YOUR INSTRUCTIONS: Present the records below as a numbered list, omitting blank lines, covering only the portion that runs from the start of the records through the line containing "I will pos(678,100).", with both ends included.

EXERCISE DATA:

* start *

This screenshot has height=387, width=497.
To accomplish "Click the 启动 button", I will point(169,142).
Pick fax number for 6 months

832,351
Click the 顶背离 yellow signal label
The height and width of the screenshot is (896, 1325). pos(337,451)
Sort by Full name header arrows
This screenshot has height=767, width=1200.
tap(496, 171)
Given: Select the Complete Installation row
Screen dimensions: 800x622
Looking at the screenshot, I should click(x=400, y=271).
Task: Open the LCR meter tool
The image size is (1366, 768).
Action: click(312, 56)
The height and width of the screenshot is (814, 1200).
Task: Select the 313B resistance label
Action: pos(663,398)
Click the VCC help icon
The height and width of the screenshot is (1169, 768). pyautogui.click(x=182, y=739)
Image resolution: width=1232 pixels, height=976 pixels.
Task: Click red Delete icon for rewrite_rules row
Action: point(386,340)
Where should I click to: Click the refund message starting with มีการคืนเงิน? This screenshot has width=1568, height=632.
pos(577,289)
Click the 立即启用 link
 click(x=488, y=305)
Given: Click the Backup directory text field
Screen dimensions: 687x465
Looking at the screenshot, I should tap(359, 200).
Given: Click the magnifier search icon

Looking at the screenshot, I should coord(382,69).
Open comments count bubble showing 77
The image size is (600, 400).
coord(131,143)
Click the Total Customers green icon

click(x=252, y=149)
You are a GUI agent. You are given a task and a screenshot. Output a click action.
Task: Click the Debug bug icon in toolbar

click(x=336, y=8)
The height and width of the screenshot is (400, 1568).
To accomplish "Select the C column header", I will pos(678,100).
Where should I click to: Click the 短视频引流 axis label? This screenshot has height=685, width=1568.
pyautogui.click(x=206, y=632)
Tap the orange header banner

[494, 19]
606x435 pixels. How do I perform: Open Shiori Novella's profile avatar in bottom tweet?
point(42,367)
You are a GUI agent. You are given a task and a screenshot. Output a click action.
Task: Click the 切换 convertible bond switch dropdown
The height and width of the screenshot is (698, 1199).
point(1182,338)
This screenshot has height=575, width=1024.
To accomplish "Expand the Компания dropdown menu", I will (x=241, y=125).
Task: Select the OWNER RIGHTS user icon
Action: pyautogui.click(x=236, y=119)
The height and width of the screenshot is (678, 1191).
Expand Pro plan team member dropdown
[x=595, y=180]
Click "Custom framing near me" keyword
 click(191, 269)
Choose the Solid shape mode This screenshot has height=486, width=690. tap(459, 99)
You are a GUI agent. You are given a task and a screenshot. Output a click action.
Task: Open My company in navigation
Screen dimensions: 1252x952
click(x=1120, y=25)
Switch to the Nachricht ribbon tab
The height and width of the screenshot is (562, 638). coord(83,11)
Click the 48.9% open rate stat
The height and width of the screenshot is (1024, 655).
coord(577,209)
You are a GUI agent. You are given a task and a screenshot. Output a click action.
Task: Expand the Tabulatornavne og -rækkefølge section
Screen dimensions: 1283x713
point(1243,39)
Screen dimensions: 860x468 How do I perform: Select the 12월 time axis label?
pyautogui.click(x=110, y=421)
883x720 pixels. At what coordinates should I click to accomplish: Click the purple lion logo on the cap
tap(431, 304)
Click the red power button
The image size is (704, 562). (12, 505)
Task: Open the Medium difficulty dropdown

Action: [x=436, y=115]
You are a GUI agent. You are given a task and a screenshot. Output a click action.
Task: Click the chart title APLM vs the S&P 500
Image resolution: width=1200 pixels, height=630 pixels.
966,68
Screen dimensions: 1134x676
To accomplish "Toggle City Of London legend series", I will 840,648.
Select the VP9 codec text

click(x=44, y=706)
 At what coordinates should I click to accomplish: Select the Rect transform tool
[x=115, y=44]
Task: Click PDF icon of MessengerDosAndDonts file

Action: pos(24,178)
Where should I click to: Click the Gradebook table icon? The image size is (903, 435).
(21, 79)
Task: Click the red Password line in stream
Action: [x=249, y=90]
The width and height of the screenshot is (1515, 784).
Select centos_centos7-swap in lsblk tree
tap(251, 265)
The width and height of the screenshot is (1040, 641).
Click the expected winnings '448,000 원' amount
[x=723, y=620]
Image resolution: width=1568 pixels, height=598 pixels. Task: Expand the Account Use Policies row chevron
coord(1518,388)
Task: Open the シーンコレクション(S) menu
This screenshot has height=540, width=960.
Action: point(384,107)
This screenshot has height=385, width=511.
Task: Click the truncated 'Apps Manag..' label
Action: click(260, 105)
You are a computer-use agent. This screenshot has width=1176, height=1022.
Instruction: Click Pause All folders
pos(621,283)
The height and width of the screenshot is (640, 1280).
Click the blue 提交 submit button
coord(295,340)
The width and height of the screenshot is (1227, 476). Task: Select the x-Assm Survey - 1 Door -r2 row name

* end *

RESPONSE TO THE TASK:
1. This screenshot has height=387, width=497.
2. To accomplish "Click the 启动 button", I will point(169,142).
3. Pick fax number for 6 months
4. 832,351
5. Click the 顶背离 yellow signal label
6. The height and width of the screenshot is (896, 1325). pos(337,451)
7. Sort by Full name header arrows
8. This screenshot has height=767, width=1200.
9. tap(496, 171)
10. Given: Select the Complete Installation row
11. Screen dimensions: 800x622
12. Looking at the screenshot, I should click(x=400, y=271).
13. Task: Open the LCR meter tool
14. The image size is (1366, 768).
15. Action: click(312, 56)
16. The height and width of the screenshot is (814, 1200).
17. Task: Select the 313B resistance label
18. Action: pos(663,398)
19. Click the VCC help icon
20. The height and width of the screenshot is (1169, 768). pyautogui.click(x=182, y=739)
21. Image resolution: width=1232 pixels, height=976 pixels.
22. Task: Click red Delete icon for rewrite_rules row
23. Action: point(386,340)
24. Where should I click to: Click the refund message starting with มีการคืนเงิน? This screenshot has width=1568, height=632.
25. pos(577,289)
26. Click the 立即启用 link
27.  click(x=488, y=305)
28. Given: Click the Backup directory text field
29. Screen dimensions: 687x465
30. Looking at the screenshot, I should tap(359, 200).
31. Given: Click the magnifier search icon
32. Looking at the screenshot, I should coord(382,69).
33. Open comments count bubble showing 77
34. The image size is (600, 400).
35. coord(131,143)
36. Click the Total Customers green icon
37. click(x=252, y=149)
38. You are a GUI agent. You are given a task and a screenshot. Output a click action.
39. Task: Click the Debug bug icon in toolbar
40. click(x=336, y=8)
41. The height and width of the screenshot is (400, 1568).
42. To accomplish "Select the C column header", I will pos(678,100).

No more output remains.